> [Exercise goal]: Quote exactly and only this range of lines in the data below: the line that holds "The image size is (674, 417)." to the line that holds "Given: Select the Sheet1 tab", both included.

Records from a data collection

┏━━

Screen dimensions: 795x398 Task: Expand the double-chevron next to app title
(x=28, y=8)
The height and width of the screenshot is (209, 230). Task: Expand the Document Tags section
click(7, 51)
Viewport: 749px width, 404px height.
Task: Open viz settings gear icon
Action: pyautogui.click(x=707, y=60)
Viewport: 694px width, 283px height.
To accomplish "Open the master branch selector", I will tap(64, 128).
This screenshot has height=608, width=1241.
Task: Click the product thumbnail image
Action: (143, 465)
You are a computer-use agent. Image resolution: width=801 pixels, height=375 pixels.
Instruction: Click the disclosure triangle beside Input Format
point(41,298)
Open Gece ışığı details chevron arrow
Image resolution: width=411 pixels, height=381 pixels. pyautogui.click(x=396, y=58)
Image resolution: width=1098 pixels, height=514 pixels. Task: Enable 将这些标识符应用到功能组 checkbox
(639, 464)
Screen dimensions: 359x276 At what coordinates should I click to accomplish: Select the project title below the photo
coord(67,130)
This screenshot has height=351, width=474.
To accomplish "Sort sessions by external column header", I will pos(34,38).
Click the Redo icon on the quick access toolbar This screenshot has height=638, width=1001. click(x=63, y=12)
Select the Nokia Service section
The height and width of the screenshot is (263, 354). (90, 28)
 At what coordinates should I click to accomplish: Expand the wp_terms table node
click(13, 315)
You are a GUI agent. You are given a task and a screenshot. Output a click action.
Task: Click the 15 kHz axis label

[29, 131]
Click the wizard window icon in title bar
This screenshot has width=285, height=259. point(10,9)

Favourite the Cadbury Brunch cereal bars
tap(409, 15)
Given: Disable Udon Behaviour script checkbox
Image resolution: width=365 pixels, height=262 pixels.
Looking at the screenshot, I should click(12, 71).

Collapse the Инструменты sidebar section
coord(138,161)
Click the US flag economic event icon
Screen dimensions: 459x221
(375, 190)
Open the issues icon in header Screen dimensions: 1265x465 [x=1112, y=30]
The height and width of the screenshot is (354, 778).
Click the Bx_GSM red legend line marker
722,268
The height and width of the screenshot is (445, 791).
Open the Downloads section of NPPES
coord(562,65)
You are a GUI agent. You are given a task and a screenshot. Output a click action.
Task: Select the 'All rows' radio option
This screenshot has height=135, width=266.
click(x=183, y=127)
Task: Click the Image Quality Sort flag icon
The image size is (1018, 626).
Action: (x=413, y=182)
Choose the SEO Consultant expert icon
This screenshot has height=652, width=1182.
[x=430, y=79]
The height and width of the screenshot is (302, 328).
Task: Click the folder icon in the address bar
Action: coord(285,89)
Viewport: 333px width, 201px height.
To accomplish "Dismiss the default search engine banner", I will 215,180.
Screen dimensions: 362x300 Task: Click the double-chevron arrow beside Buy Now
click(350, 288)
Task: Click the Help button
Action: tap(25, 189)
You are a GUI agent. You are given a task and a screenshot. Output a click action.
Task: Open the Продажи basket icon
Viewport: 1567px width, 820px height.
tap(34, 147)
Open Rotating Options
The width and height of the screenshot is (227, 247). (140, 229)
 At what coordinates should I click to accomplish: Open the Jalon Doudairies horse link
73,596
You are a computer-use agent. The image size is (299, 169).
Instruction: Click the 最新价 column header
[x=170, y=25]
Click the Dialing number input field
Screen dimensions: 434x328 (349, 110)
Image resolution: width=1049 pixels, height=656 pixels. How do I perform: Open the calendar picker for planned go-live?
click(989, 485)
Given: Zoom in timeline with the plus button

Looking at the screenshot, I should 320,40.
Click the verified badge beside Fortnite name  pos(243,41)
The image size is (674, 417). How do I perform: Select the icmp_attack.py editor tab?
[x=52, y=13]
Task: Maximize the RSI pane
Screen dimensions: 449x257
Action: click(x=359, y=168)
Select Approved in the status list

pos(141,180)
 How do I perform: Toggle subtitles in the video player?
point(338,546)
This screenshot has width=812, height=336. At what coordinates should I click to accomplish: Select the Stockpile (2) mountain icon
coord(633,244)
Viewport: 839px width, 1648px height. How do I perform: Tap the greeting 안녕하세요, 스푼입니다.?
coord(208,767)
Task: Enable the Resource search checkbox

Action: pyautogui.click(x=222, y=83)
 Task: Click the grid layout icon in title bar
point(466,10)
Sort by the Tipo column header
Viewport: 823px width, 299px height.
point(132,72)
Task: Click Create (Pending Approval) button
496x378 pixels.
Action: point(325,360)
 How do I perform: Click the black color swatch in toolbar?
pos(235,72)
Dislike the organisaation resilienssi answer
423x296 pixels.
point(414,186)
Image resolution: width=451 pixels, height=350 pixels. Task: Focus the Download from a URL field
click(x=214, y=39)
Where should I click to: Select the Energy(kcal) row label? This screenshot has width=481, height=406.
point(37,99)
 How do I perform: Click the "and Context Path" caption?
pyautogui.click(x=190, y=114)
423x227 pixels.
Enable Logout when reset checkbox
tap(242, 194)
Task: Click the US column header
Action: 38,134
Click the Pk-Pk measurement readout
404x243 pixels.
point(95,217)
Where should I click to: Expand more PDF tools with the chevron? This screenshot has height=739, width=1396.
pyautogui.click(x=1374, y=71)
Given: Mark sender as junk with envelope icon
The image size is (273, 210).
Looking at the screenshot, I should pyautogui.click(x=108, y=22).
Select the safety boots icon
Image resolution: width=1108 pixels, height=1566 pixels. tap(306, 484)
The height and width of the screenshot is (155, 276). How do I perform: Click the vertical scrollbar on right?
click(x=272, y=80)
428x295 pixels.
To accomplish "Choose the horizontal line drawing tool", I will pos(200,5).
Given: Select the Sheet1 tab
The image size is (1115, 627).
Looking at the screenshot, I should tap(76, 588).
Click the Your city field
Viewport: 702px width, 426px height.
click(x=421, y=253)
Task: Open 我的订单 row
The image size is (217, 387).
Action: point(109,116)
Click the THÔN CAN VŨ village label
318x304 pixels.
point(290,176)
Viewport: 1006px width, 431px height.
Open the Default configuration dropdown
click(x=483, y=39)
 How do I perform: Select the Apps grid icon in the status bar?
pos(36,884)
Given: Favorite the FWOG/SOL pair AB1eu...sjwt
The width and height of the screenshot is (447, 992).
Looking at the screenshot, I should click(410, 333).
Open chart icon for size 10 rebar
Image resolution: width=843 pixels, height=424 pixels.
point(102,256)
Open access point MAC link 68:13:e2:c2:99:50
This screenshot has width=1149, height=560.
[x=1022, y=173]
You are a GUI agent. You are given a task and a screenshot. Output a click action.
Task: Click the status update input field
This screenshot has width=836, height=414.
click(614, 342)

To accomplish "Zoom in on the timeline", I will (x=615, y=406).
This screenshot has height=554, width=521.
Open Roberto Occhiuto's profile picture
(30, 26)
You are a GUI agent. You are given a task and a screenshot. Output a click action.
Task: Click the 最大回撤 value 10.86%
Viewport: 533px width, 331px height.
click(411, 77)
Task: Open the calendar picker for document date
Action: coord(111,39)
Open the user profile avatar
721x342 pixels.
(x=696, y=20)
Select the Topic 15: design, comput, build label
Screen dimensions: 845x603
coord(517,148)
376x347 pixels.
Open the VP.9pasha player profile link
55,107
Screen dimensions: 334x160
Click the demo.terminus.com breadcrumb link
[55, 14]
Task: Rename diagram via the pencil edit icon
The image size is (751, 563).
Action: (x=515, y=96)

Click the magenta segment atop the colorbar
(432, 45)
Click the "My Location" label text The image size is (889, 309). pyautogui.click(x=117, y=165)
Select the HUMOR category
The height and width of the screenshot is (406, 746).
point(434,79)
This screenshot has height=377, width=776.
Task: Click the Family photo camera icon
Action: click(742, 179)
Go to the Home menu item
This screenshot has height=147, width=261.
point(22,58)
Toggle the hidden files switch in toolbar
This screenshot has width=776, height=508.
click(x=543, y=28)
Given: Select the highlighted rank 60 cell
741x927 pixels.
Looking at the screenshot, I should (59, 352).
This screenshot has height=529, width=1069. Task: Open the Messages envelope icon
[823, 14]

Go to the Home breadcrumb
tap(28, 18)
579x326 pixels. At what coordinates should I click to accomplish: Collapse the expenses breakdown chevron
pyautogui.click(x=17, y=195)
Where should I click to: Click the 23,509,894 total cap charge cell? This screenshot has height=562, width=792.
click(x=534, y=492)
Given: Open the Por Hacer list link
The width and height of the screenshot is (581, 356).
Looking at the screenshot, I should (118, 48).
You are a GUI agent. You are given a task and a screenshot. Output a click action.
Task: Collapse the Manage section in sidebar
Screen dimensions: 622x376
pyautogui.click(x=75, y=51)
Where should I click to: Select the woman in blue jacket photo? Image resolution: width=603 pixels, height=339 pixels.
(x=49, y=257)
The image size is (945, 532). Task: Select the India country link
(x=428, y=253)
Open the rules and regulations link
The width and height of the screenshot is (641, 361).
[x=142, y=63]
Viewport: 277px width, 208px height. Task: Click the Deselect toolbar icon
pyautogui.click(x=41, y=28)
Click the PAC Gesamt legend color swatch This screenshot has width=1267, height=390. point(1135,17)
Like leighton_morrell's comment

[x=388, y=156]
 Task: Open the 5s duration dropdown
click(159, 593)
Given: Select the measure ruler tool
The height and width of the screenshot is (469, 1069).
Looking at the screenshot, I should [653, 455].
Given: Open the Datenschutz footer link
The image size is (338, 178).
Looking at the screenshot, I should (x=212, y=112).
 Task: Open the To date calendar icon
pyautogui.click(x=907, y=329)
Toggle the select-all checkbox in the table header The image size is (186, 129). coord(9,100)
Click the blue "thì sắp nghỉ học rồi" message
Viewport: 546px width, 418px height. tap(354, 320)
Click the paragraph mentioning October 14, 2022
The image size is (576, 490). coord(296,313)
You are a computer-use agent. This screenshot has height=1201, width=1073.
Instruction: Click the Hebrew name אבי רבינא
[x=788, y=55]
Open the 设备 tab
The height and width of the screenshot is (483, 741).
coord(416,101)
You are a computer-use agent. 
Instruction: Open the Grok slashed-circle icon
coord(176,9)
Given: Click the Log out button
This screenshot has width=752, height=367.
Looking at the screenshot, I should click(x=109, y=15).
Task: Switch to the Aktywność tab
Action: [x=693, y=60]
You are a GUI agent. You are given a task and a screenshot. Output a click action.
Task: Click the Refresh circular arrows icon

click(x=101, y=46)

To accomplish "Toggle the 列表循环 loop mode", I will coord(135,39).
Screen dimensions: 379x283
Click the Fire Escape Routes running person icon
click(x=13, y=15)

┗━━

> [Result of the exercise]:
The image size is (674, 417). How do I perform: Select the icmp_attack.py editor tab?
[x=52, y=13]
Task: Maximize the RSI pane
Screen dimensions: 449x257
Action: click(x=359, y=168)
Select Approved in the status list

pos(141,180)
 How do I perform: Toggle subtitles in the video player?
point(338,546)
This screenshot has width=812, height=336. At what coordinates should I click to accomplish: Select the Stockpile (2) mountain icon
coord(633,244)
Viewport: 839px width, 1648px height. How do I perform: Tap the greeting 안녕하세요, 스푼입니다.?
coord(208,767)
Task: Enable the Resource search checkbox

Action: pyautogui.click(x=222, y=83)
 Task: Click the grid layout icon in title bar
point(466,10)
Sort by the Tipo column header
Viewport: 823px width, 299px height.
point(132,72)
Task: Click Create (Pending Approval) button
496x378 pixels.
Action: point(325,360)
 How do I perform: Click the black color swatch in toolbar?
pos(235,72)
Dislike the organisaation resilienssi answer
423x296 pixels.
point(414,186)
Image resolution: width=451 pixels, height=350 pixels. Task: Focus the Download from a URL field
click(x=214, y=39)
Where should I click to: Select the Energy(kcal) row label? This screenshot has width=481, height=406.
point(37,99)
 How do I perform: Click the "and Context Path" caption?
pyautogui.click(x=190, y=114)
423x227 pixels.
Enable Logout when reset checkbox
tap(242, 194)
Task: Click the US column header
Action: 38,134
Click the Pk-Pk measurement readout
404x243 pixels.
point(95,217)
Where should I click to: Expand more PDF tools with the chevron? This screenshot has height=739, width=1396.
pyautogui.click(x=1374, y=71)
Given: Mark sender as junk with envelope icon
The image size is (273, 210).
Looking at the screenshot, I should pyautogui.click(x=108, y=22).
Select the safety boots icon
Image resolution: width=1108 pixels, height=1566 pixels. tap(306, 484)
The height and width of the screenshot is (155, 276). How do I perform: Click the vertical scrollbar on right?
click(x=272, y=80)
428x295 pixels.
To accomplish "Choose the horizontal line drawing tool", I will pos(200,5).
Given: Select the Sheet1 tab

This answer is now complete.